The house and the oil cooler..

An oil cooler is designed to transfer heat. A house wall is designed to not transfer heat.

Both transfer heat from high to low.

The inside of the house is at one temperature. The outside of the house is at another temperature. In between you have materials that resist that heat transfer.

In the case of the house, the materials that resist the transfer of heat are the sheet rock, any air space, the insulation, the exterior siding, AND the air at the outside surface (boundary layer). The rate of heat transfer from the house to the cold outside is greatly slowed by the design of the wall assembly.

The oil cooler also transfers heat from the hot oil to the surrounding air. However it too has materials that provide resistance to the heat transfer process.

In this case the materials are designed to MINIMIZE the the resistance to heat transfer. However, resistance still occurs. There is the resistance of the copper tube and then there is the resistance of the aluminum fins. In addition the surface, or boundary layer of air, also has a resistance to heat transfer. The net result applies to all heat exchangers. As far as I know, there has never been a 100% efficient heat exchanger (and I've been in the heat transfer industry for 40 years).

The higher the delta T between the inside and outside air, the greater the rate of heat transfer.
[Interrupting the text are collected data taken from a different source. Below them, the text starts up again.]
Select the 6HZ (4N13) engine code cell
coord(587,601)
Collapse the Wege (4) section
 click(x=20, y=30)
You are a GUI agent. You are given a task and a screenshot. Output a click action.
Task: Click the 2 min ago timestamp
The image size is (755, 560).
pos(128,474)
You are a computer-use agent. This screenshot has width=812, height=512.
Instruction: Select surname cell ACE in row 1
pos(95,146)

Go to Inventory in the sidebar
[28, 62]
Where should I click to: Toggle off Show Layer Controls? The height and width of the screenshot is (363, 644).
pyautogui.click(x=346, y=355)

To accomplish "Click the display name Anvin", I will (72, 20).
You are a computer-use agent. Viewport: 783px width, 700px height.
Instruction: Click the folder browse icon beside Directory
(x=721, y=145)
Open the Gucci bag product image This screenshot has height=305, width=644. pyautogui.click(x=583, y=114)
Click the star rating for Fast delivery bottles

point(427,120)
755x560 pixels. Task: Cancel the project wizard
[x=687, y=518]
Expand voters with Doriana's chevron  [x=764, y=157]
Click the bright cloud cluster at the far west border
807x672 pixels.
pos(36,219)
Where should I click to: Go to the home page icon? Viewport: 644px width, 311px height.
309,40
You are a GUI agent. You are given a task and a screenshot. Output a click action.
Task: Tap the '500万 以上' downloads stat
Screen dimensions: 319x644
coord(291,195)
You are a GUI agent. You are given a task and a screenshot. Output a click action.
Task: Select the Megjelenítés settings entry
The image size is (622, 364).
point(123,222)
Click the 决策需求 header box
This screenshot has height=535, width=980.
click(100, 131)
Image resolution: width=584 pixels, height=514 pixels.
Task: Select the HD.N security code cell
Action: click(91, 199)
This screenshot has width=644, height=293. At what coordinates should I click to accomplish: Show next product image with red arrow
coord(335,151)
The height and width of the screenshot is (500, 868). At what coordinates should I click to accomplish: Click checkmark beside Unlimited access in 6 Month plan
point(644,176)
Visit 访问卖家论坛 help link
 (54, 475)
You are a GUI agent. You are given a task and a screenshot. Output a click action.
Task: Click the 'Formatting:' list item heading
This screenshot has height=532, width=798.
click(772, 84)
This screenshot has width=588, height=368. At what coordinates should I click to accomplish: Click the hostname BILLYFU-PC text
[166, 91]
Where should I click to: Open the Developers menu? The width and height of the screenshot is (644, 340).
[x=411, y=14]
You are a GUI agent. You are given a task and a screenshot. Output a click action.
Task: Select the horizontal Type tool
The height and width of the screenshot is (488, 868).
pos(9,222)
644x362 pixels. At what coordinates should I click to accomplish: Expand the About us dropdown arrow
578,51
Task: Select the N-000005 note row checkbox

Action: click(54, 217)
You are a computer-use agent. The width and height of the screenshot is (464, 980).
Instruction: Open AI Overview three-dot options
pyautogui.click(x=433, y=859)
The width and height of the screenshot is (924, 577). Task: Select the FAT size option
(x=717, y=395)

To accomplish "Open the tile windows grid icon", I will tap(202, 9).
So, the surface temperature of the oil cooler will never be the same as the temperature of the liquid passing thru it.

The are three other aspects to the process for a heat exchanger as well.

One includes the size of the tubes and fins of the heat exchanger. The larger the tubes, and the bigger the fins, the greater the efficiency of the heat exchanger.

Secondly, the velocity of the oil through the heat exchanger has a significant affect on the heat transfer rate. The slower the flow, the greater the heat transfer (assuming laminar flow does not occur at the lower flow rate).

Lastly, a heat exchanger has air flowing over it, either by the forced air in flight, or by simple convection while ground running. In this case the ground running is convective. As the rising column of air passed over the fins it further cools the surface area of the heat exchanger.

So no, the IR reading of your heat exchanger will not be the same as the temperature of the oil. How much of a difference depends on the design of the heat exchanger, temperature of the outside air and the amount of air passing thru the fins.